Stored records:
---+---

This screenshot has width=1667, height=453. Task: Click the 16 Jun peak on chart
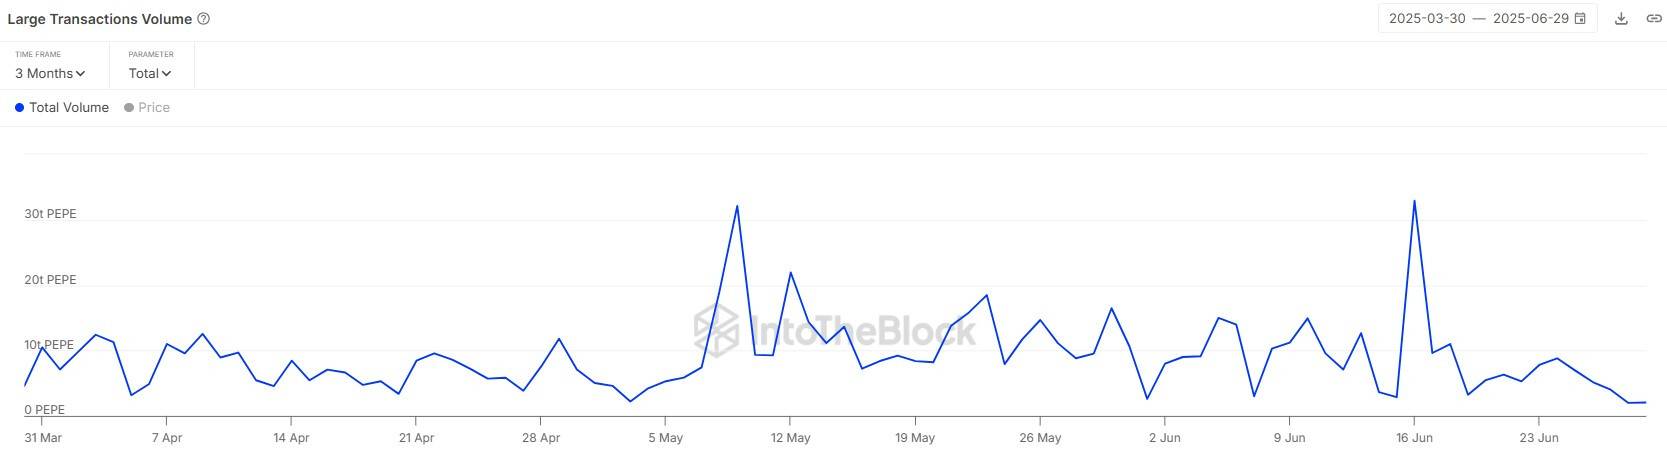click(1414, 201)
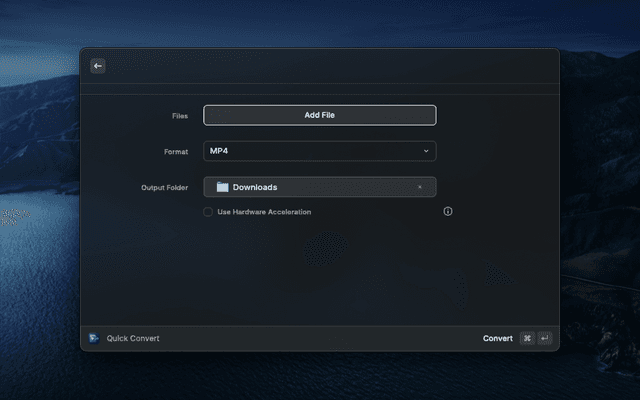Enable the Use Hardware Acceleration checkbox

tap(208, 212)
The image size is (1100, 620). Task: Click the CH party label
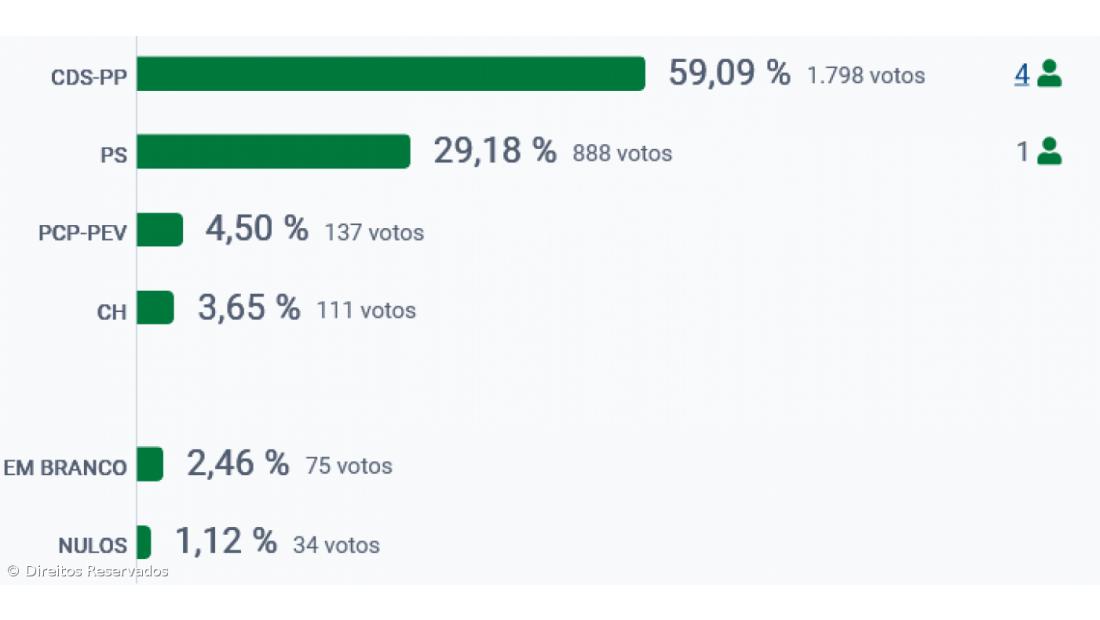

---+---

TASK GOAL: Word for word, repeat all the data, but not its images.

RESULT:
This screenshot has width=1667, height=453. Task: Click the 16 Jun peak on chart
click(1414, 201)
Enable the Use Hardware Acceleration checkbox

tap(208, 212)
The image size is (1100, 620). Task: Click the CH party label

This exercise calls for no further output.